**Excerpt:**
=== Section Start ===

Both Max and Myrtis grew up in rural North Carolina, growing veggies and “putting them up” for the winter larder. Max’s first garden was his father’s vegetable patch in Wallace, which he began tending around age eight. By 12 he was also taking care of the lawn duties, mowing grass and pruning shrubs. “My mother had a particular fascination for camellia bushes,” he explains. “So I guess that got passed down to me.”
His first serious garden didn’t come until the couple moved to Southern Pines in 1963 so Max, an eye surgeon trained at UNC-Chapel Hill, could take over the eye, ear, nose and throat practice of the town’s retiring physician. After a decade in a house on Ridgeview Road, they bought seven acres nearby and built their own home, an expansive property that permitted Max to indulge his ambitious horticultural plans.
“By then I was pretty well into this thing, and I brought more than 1,100 plants in pots down here from the other house. That took longer than moving our furniture,” he said with a grin.
Local landscape architect Tom Howe did much of the original landscaping on the Morrison property, but Max did most of the planting and expanded his gardens every year. Today, among other notable features, the Morrison property is home to more than 100 different varieties of Camellia — more than 400 specimens in all — plus spectacular Japanese maples, azaleas, and perennial beds. When Sandhills Horticultural Garden was getting started, Max donated scores of his Camellias to the college along with several hundred cuttings from several unusual varieties.
One other impressive specimen is a massive fig tree that stands near the site he chose for his ambitious vegetable garden. During an early phase of the garden’s creation, a worker helping to pull a stump accidentally drove over the young fig tree Max had planted. “I trimmed it down hoping it would just grow back,” he explains. Thirty-five years later, the tree stands more than 25 feet in height with spreading circumference of more than 100 feet. It’s become a prodigious fruit producer and simply part of Morrison garden lore.
The garden’s fertility relates to its splendidly amended soil. The terraced vegetable patch rests on a clay base that has been improved over the decades with loads of bark, mulch and other organic material. Even during a period of extended drought, Max’s garden stays green and doesn’t need much more watering than nature provides.
Max Morrison, 77, retired from his eye practice in 2002 and took up playing golf. But he never retired from his garden.
“On the contrary,” laughs Myrtis, “that garden is Max’s life saver. He lives to fuss over it, forever trying new things and battling whatever threatens anything out there. Once it was the raccoons. Now it’s the deer — which is why we have that fence. Between you and me,” she says with a husky laugh, “I think Max loves the battle. He had the best time working on that fence.”

=== Section End ===

**Problem details:** Decide whether each statement agrees with the excerpt about Max Morrison's garden, answering yes or no and quoting the deciding words. 1. Max began tending his father's vegetable patch at about age eight. 2. The couple moved to Southern Pines in 1973. 3. Max gave up gardening when he retired from his eye practice.

**Stored records:**
=== Section Start ===

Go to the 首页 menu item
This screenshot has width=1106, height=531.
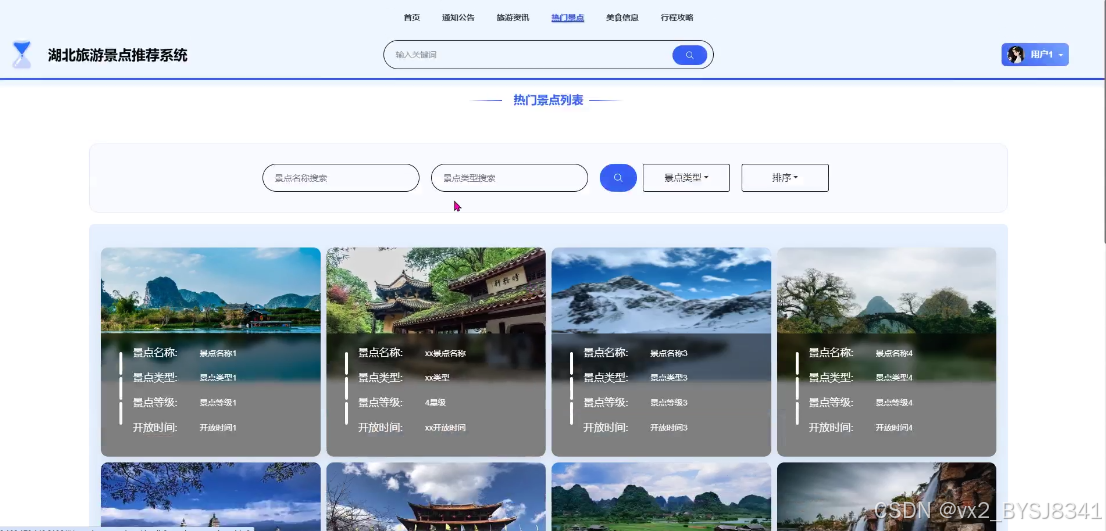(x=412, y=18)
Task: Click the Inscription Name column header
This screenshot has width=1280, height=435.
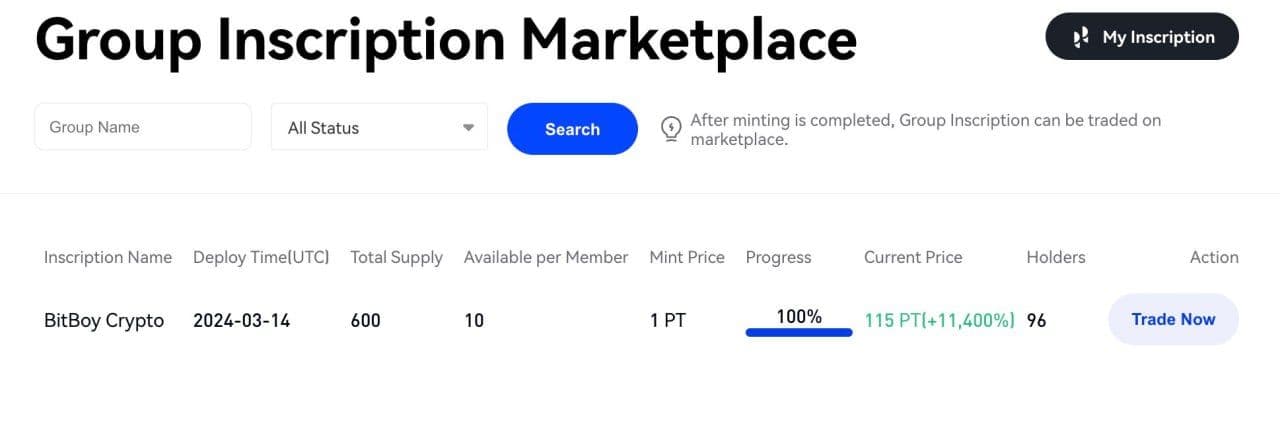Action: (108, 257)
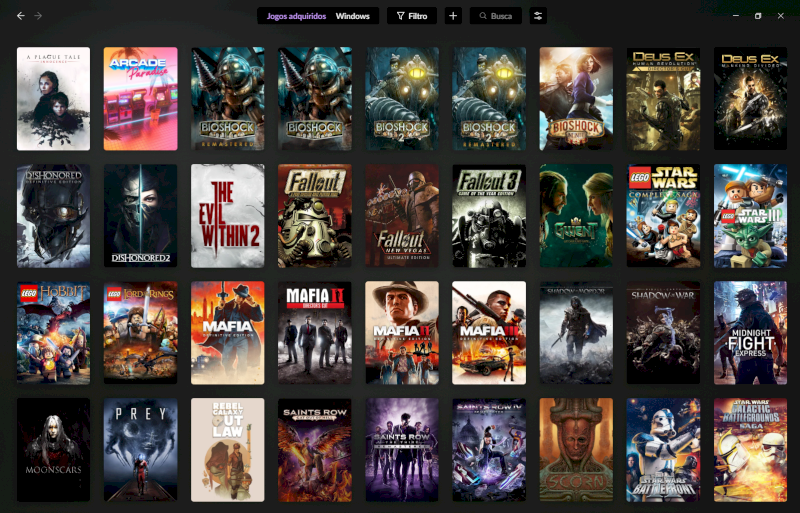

=== Section End ===
=== Section Start ===

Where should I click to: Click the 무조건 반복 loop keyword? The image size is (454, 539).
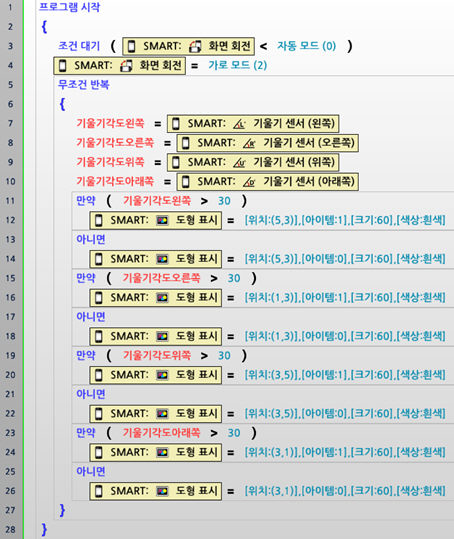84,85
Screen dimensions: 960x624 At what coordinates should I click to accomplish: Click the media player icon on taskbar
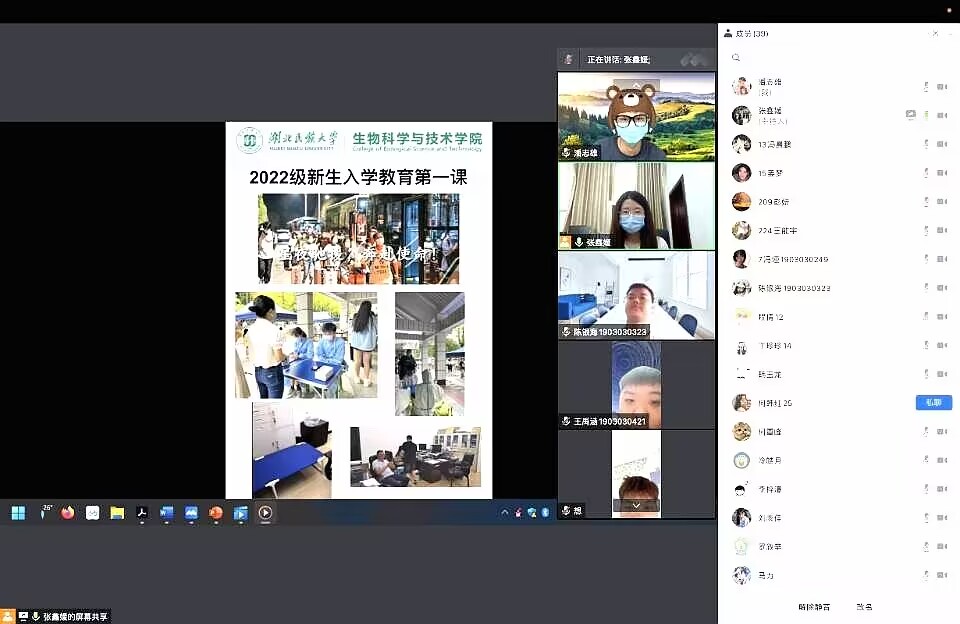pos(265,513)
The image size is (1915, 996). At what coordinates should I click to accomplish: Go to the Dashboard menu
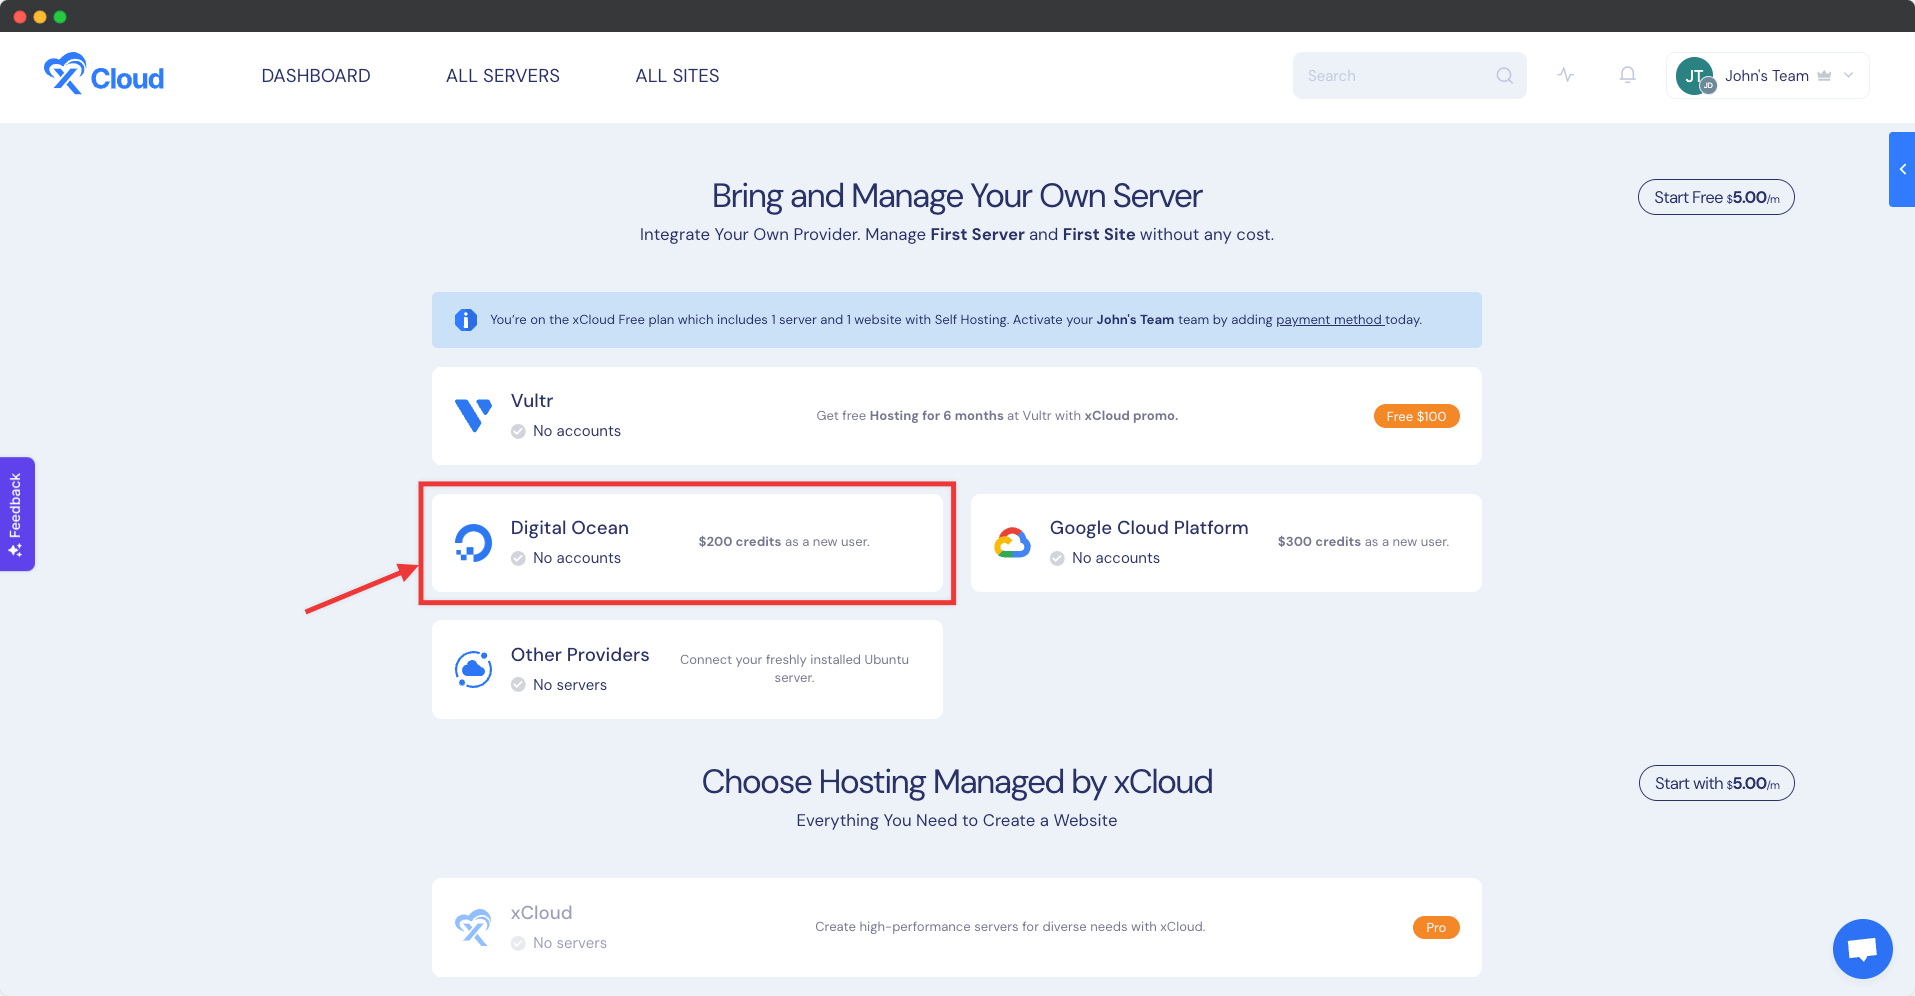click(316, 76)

=== Section End ===

**Output:**
1. Yes: "which he began tending around age eight"
2. No: "moved to Southern Pines in 1963"
3. No: "But he never retired from his garden."